Certbot failing with sudo certbot renew --dry-run

jerry_dev1 · August 25, 2019, 2:33pm

I deleted the certificates: sudo certbot delete
Yes. I tried restarrting the nginx server several times & got the same error before and after deleting the certificates.
no “ssl_certificate_key” is defined for certificate “/etc/letsencrypt/live/apna5.com/fullchain.pem”

What does “ sudo nginx -T ” show now? : Shows the same error
nginx: [emerg] no “ssl_certificate_key” is defined for certificate “/etc/letsencrypt/live/apna5.com/fullchain.pem”
nginx: configuration file /etc/nginx/nginx.conf test failed

/etc/nginx/nginx.conf is Nginx’s central configuration file, right?: Yes.

mnordhoff · August 25, 2019, 2:50pm

Which certificates? Any certificate(s) Nginx is currently configured to use?

What does "sudo certbot certificates" show now?

You need to fix that error.

Does the nginx output or Nginx's error.log say where it is?

How many places does the configuration reference /etc/letsencrypt/live/apna5.com/fullchain.pem?

Maybe the problem is that there are two ssl_certificate directives and only one ssl_certificate_key directive?

fullchain.pem is the file that should be used, so try commenting out or deleting the first ssl_certificate line.

This server block won't work right with ssl enabled but no certificate or key.

(Nginx may or may not start. It depends on the version. I don't remember when it was changed.)

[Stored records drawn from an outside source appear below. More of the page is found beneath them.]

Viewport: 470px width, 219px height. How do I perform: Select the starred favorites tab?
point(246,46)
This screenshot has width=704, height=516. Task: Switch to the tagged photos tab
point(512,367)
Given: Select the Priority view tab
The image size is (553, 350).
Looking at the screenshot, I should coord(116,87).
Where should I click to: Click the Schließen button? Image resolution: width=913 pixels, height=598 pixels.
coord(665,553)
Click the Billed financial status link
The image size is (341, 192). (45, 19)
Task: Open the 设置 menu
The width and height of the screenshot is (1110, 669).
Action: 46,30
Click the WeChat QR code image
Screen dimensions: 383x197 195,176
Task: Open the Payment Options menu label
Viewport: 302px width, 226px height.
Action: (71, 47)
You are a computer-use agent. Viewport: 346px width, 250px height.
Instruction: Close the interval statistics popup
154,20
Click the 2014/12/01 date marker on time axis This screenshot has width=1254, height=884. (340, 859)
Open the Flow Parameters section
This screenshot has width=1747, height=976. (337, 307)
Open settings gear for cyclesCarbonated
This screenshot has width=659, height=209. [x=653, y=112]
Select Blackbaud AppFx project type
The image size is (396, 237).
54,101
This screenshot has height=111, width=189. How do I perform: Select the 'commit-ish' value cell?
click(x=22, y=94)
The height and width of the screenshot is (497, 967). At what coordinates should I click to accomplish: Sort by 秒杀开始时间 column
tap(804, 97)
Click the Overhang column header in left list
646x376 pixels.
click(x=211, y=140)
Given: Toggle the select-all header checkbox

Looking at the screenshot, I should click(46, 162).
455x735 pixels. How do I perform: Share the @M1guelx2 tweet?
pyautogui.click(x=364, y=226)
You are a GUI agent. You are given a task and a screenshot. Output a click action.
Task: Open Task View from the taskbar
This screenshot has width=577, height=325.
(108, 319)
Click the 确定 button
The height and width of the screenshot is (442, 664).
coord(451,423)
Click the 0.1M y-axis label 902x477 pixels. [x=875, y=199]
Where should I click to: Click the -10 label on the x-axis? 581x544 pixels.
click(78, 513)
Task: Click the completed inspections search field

jerry_dev1 · August 25, 2019, 8:37pm

I got the ssl certificate install somehow…

I deleted the apna5.com certificate & reinstalled it not using the webroot option…

sudo certbot certonly -d www.apna5.com -d apna5.com
& used option 1
1: Spin up a temporary webserver (standalone)

Changed the new location of the fullchain.pem & privkey.pem in the loadbalancer.conf & commented the cert.pem in there as well

Restarted the nginx & it was working…
nginx: the configuration file /etc/nginx/nginx.conf syntax is ok
nginx: configuration file /etc/nginx/nginx.conf test is successful

I was able to also add the autorenew… sudo certbot renew --dry-run without issues

Very weird on why this whole thing happened…

Thank you very much @mnordhoff & @JuergenAuer. Really appreciate it!

JD

system · September 24, 2019, 8:52pm

This topic was automatically closed 30 days after the last reply. New replies are no longer allowed.